Check every line below for the string "pixels", and copy the lines that contain it.

**RECORD EXTRACTS:**
Segment Open

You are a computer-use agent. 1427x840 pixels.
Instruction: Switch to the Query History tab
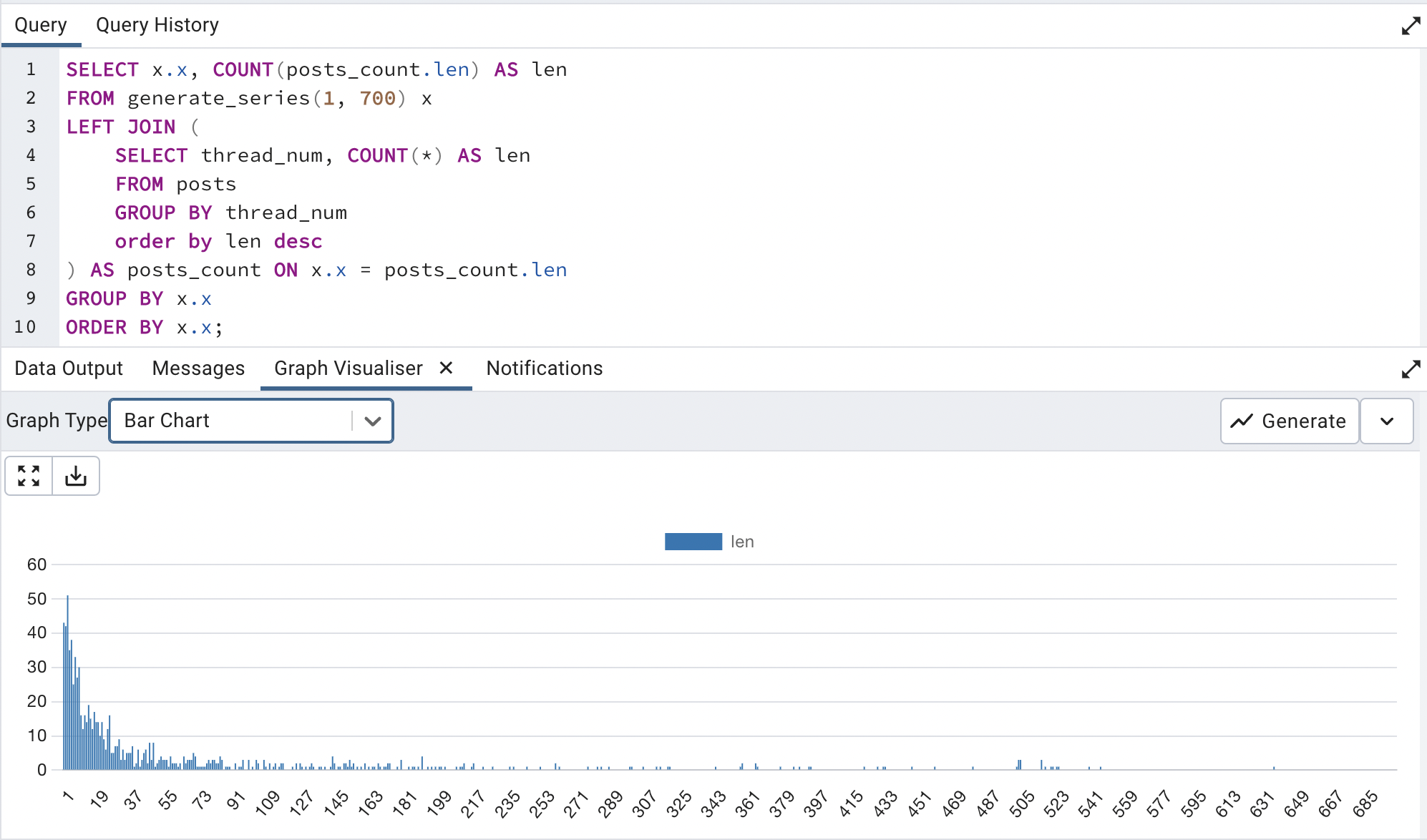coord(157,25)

Segment Closed
Segment Open

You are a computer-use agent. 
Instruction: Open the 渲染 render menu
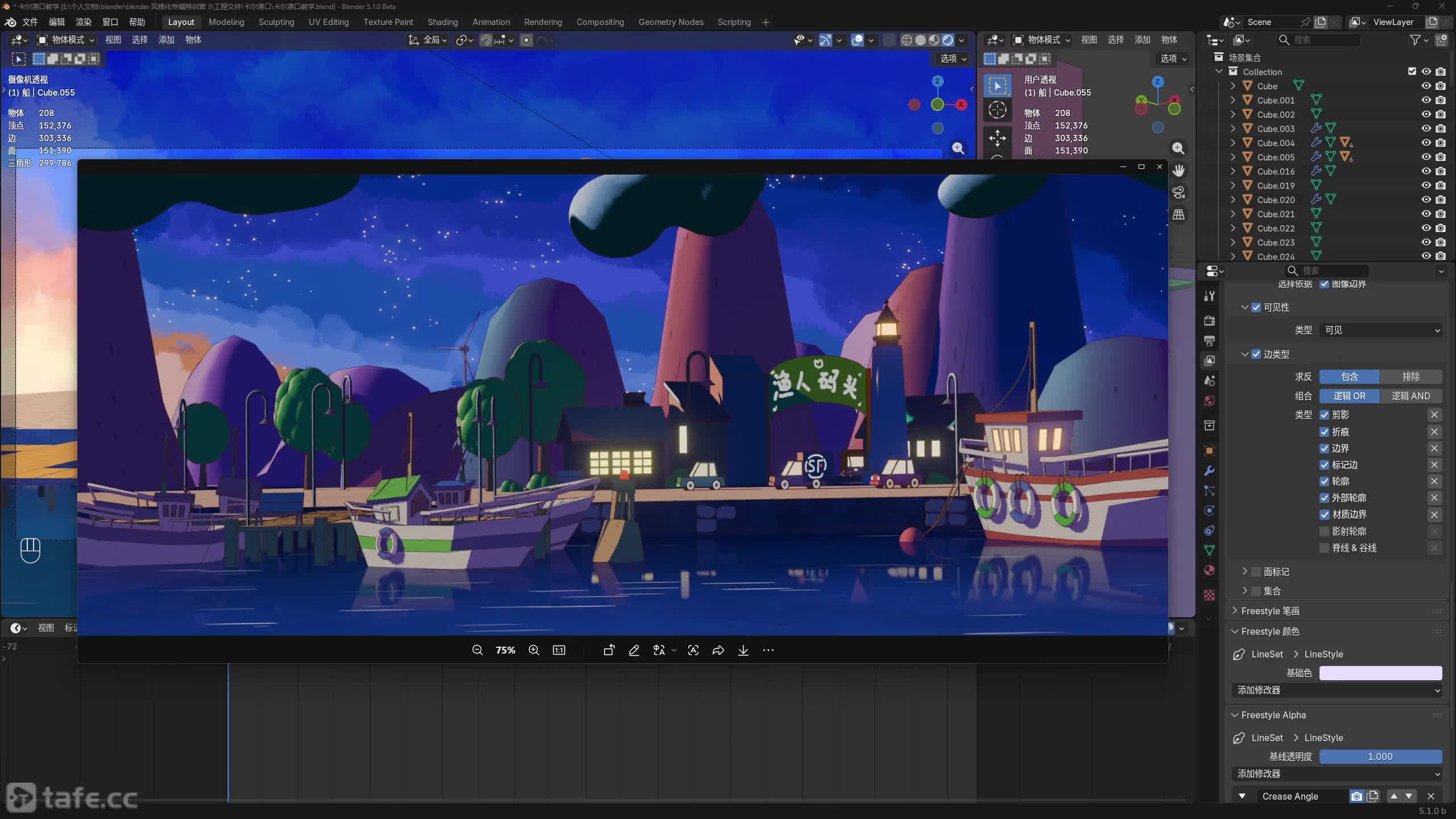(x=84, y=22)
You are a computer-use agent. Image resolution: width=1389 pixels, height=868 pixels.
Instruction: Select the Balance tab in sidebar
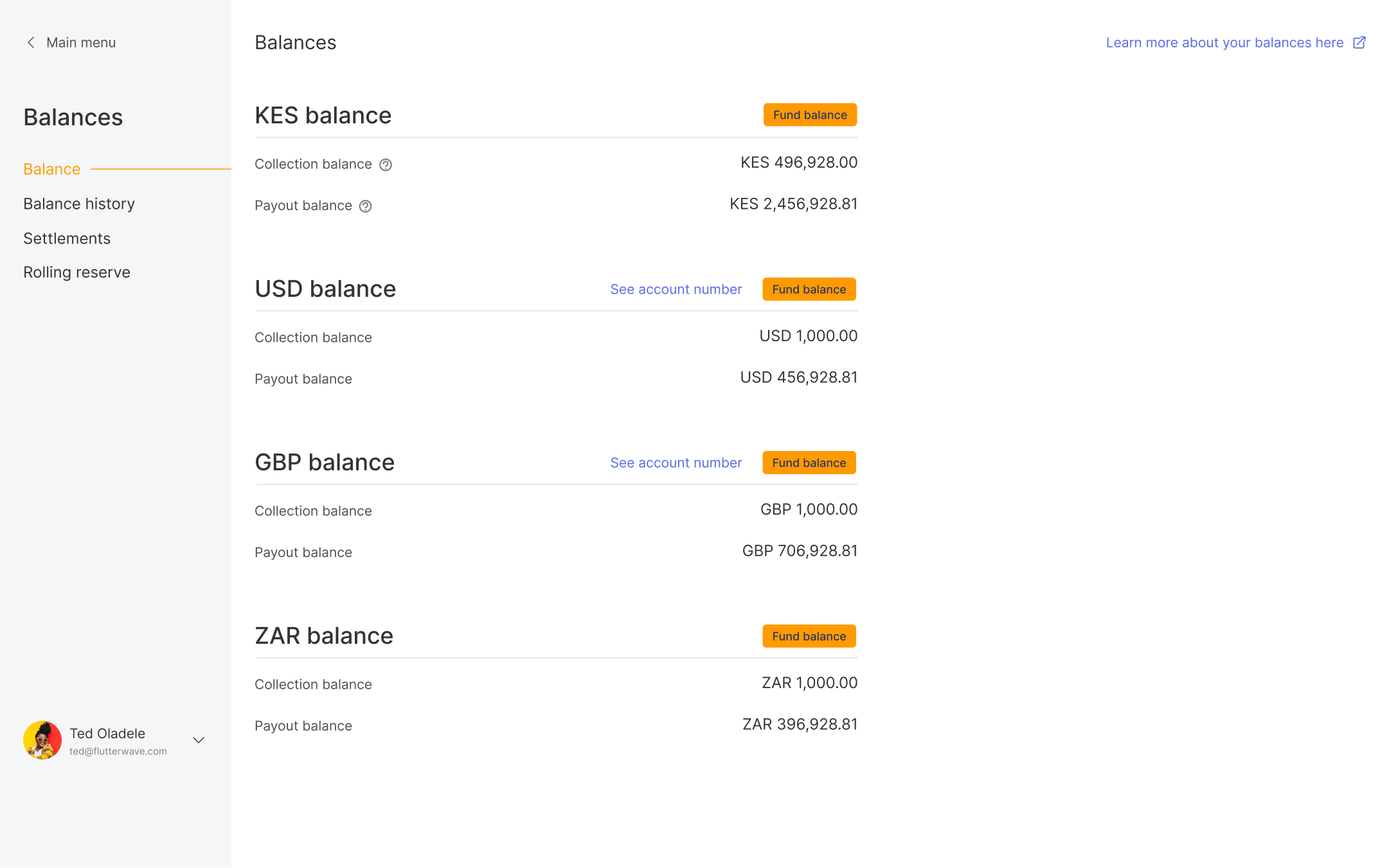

Segment Closed
Segment Open

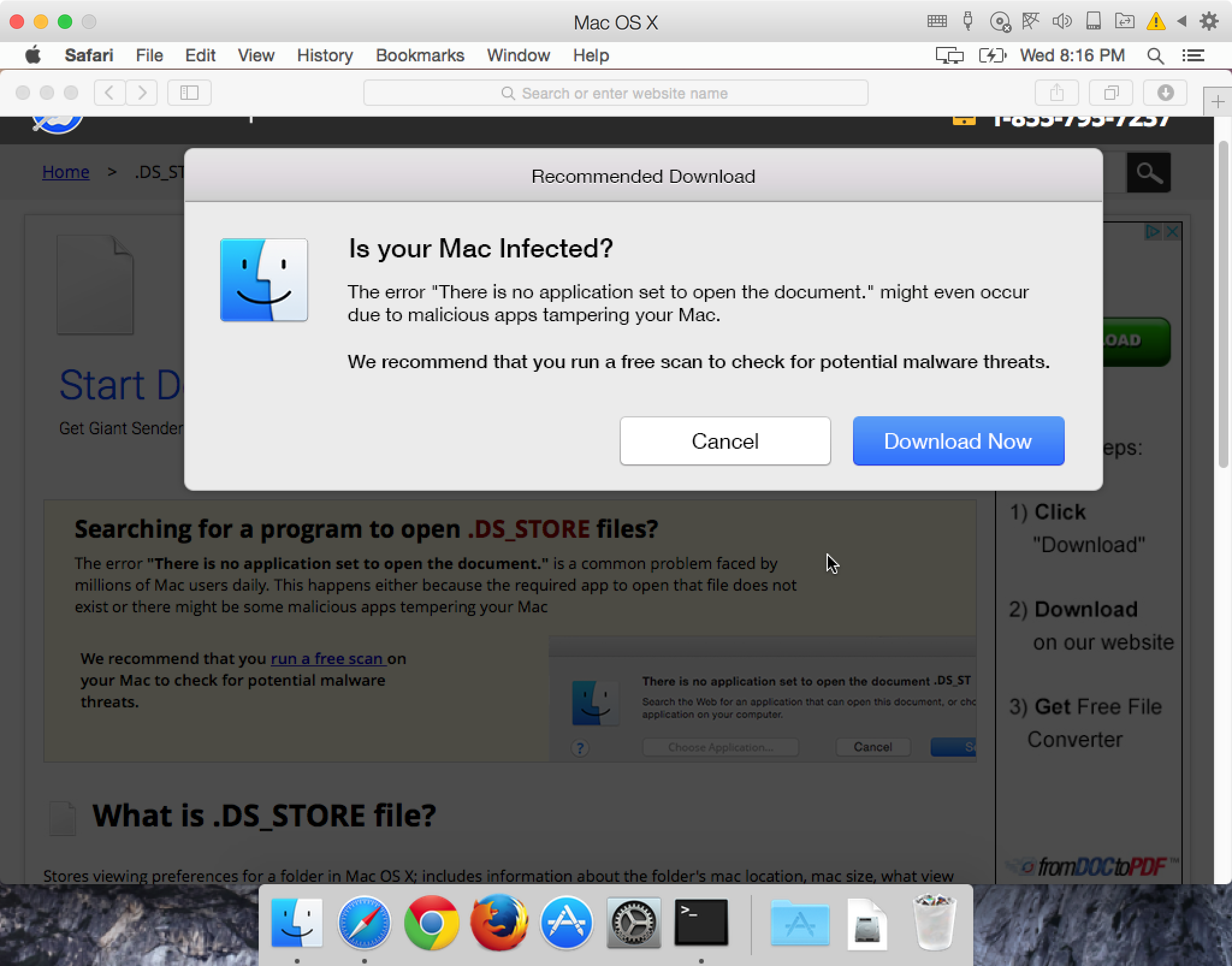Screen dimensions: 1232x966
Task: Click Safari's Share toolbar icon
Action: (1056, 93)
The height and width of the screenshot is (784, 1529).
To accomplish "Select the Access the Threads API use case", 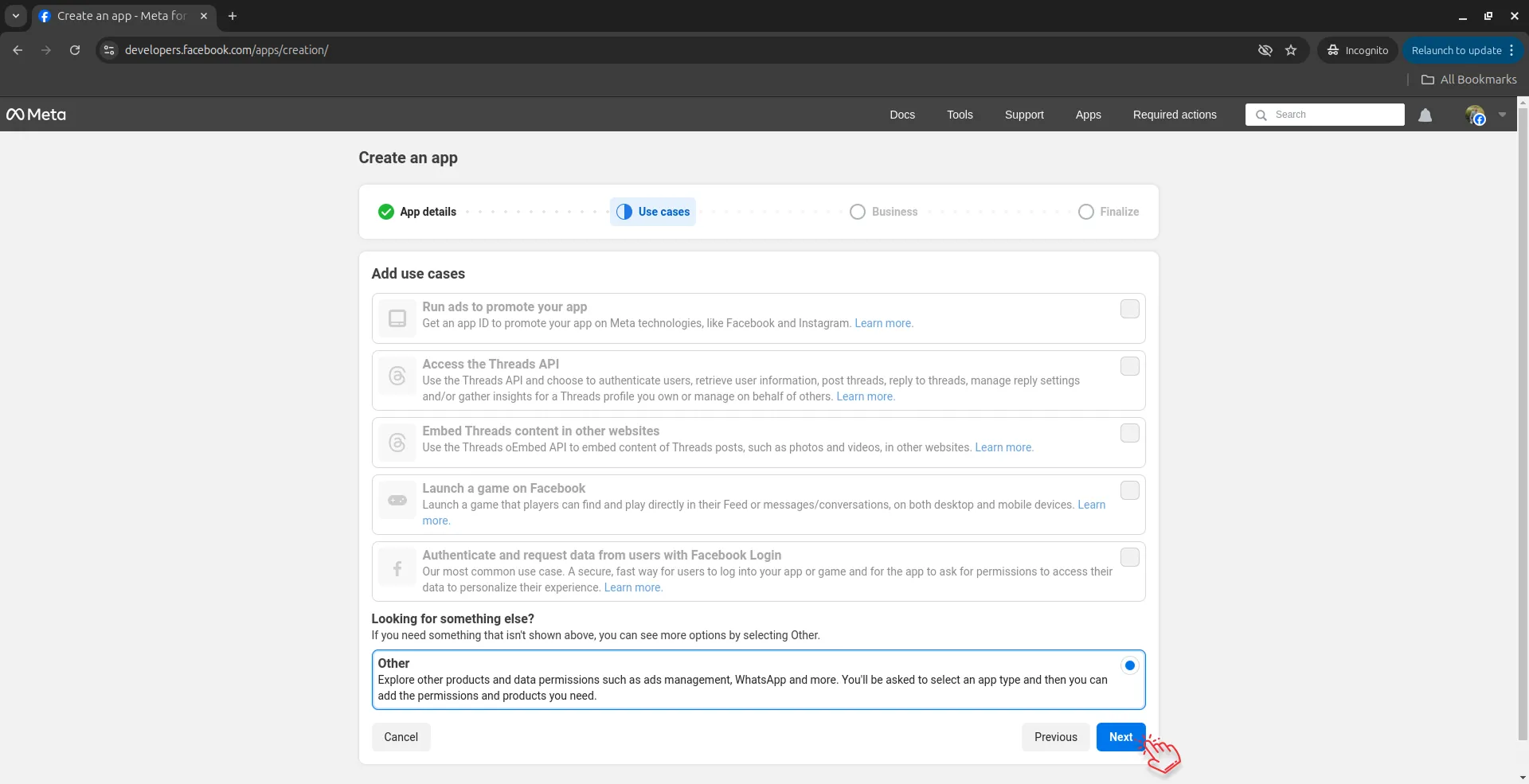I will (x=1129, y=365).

Segment Closed

**WRITTEN REPLY:**
You are a computer-use agent. 1427x840 pixels.
You are a computer-use agent. Image resolution: width=1389 pixels, height=868 pixels.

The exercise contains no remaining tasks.